Updated Tue, Jan 14, 2014 11:22 am
A jury trial in a federal lawsuit against the city of Athens involving a proposed strip club is scheduled to begin Monday in U.S. District Court, and a court spokeswoman said Friday that unless there is a new development it will go forward as planned.
Christopher Stotts of Three Wide Entertainment sued the city in 2011 after repeatedly being denied zoning permits to open an adult entertainment business in a Stimson Avenue building owned by Demetrios Prokos, who also is a plaintiff in the lawsuit. Named as defendants are the city, former code enforcement director Steve Pierson and current and former members of the Athens Board of Zoning Appeals.
The lawsuit seeks monetary damages, attorney fees and a declaratory judgment that parts of the city zoning code are unconstitutional on their face and as applied to the Stimson Avenue property.
Earlier this month, the attorneys involved in the case jointly submitted to the court a proposed final pretrial order outlining their positions in the case, and indicating they estimate the trial will last four days.

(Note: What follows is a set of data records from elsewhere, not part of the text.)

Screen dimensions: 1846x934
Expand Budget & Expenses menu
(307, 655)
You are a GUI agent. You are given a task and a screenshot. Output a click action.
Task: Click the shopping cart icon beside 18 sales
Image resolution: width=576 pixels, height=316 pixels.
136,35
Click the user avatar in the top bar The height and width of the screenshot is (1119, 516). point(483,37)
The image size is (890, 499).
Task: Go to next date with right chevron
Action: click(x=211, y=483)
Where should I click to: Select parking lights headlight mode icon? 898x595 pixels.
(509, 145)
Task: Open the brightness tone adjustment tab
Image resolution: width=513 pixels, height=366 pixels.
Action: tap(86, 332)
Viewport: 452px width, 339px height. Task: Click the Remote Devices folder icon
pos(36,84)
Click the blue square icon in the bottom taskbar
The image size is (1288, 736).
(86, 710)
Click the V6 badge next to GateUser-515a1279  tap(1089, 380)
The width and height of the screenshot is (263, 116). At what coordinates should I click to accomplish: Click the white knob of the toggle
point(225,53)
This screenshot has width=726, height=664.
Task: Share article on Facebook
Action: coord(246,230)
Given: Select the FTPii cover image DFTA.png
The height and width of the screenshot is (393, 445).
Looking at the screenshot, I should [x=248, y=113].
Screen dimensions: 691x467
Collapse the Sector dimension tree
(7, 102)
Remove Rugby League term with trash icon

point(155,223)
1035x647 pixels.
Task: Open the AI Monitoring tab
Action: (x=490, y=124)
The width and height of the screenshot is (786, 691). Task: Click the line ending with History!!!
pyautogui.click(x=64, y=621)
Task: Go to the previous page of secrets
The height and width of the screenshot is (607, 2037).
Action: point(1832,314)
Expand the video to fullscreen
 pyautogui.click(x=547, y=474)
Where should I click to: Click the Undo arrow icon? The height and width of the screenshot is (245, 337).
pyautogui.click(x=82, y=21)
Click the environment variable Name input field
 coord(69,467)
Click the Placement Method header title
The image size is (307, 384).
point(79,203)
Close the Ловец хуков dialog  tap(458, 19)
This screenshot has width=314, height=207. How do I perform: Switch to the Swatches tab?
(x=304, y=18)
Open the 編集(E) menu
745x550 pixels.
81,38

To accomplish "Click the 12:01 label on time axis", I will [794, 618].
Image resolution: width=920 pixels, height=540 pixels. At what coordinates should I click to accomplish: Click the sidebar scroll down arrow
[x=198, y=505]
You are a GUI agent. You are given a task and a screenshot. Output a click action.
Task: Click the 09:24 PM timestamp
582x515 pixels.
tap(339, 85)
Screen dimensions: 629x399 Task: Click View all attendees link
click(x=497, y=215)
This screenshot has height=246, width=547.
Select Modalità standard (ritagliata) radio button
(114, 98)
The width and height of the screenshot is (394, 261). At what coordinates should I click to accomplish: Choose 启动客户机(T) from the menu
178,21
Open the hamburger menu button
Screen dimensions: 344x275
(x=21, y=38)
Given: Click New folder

According to the document, Stotts and Prokos filed the lawsuit because they claim that city officials improperly and unconstitutionally denied applications for zoning permits, and that the refusal is retaliation because the business would involve stripping and nude dancing. They also assert that the actions of city officials have prevented them from presenting constitutionally protected speech and expression — the nude dancing — and that the city violated their right to equal protection under the law by failing to automatically grant the first permit application after 30 days, treating them differently than another applicant, Thomas DeBeck.
The city’s position, according to the document, is that the applications were denied on the basis of the Board of Zoning Appeals’ interpretation of the zoning code, not because of the nature of the proposed business. The city also maintains that there was no equal protection violation because DeBeck’s zoning case was different. The city argues that damages that Prokos and Stotts sustained because of denial of the permits were minimal.
The document also lists potential witnesses.
It indicates that the plaintiffs could call attorney Scott Mergenthaler, who represented Three Wide Entertainment in appeals of zoning board decisions; Kate Stotts, sister of Christopher Stotts and an employee of Prokos, to testify about her knowledge of the plaintiffs’ business and damages; and Thomas DeBeck, to testify about the city permit he received in 2008.
According to the document, potential witnesses for either or both sides are Christopher Stotts, Prokos, Pierson, current city Code Director John Paszke and current and former zoning board members Michelle Drabold, Hector Flores, John Golzy, Roger Grueser, Betty Hollow and/or Greg Lavelle.
Last week, Judge Algenon Marbley denied the city’s request that he reconsider an earlier ruling he made on motions for summary judgment. Earlier this week, he denied a request from Prokos and Stotts that the city be prohibited from presenting at trial information on their motive for seeking a permit to open an adult entertainment business.